第一に、呼吸停止時に最も大切なことは、十分な酸素を脳細胞に速やかに送り込むことです。何故なら、酸素を蓄積する事のできない脳細胞は、酸素が3〜4分間も送られてこないと、どんどん細胞が破壊されて二度と元に回復できないからです。つまり、脳の障害の原因は、時間の経過と供に加速されるということです。特に脳血管の血栓や内出血があれば、空気中の酸素より高濃度の酸素を血管のバイパスを通じて脳細胞に送り込むことが急がれます。これによって細胞破壊を最小限度に食い止めることができるわけです。
第二に、人間の1回の換気量は、体重1キロに対し10ccといわれ、成人の場合は、450〜500cc/分であり、呼吸回数は15〜20回程度です。人工蘇生器は小児から成人まで幅広く、対応できるようにこれらの数値が自動制御されているので安心して使用できます。

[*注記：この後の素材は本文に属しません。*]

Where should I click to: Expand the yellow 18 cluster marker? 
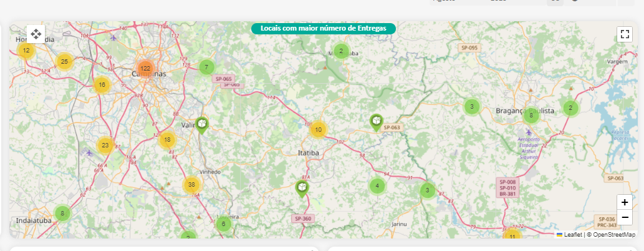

第三に、人工呼吸は、施術者の都合で中止するわけにはいきませんが、人工蘇生器を使用している場合、救急車で病院への搬送中も継続して人工呼吸を行えるわけです。(ガスボンベが満タン時で約20分連続使用できます。)交通事情の悪化で、救急車の現場到着に時間がかかる地域では、特に大切です。
第四に、被災者の口やおう吐物に直接接触しないので施術者を肝炎・エイズ等の二次感染から守れます。
第五に、吸気・呼気の呼吸リズムを自然呼吸と同じように整えることによって、肺胞でのガス交換をスムーズに行い、脳細胞への酸素供給を間断なく行えます。手動による人工呼吸では、肺の弾性による呼気となりますが、自然呼吸のようにはいかず、時間のズレが生じてきます。通常、吸気と呼気の呼吸相比は1:2ですが、人工蘇生器はこの相比に合わせて人工呼吸ができます。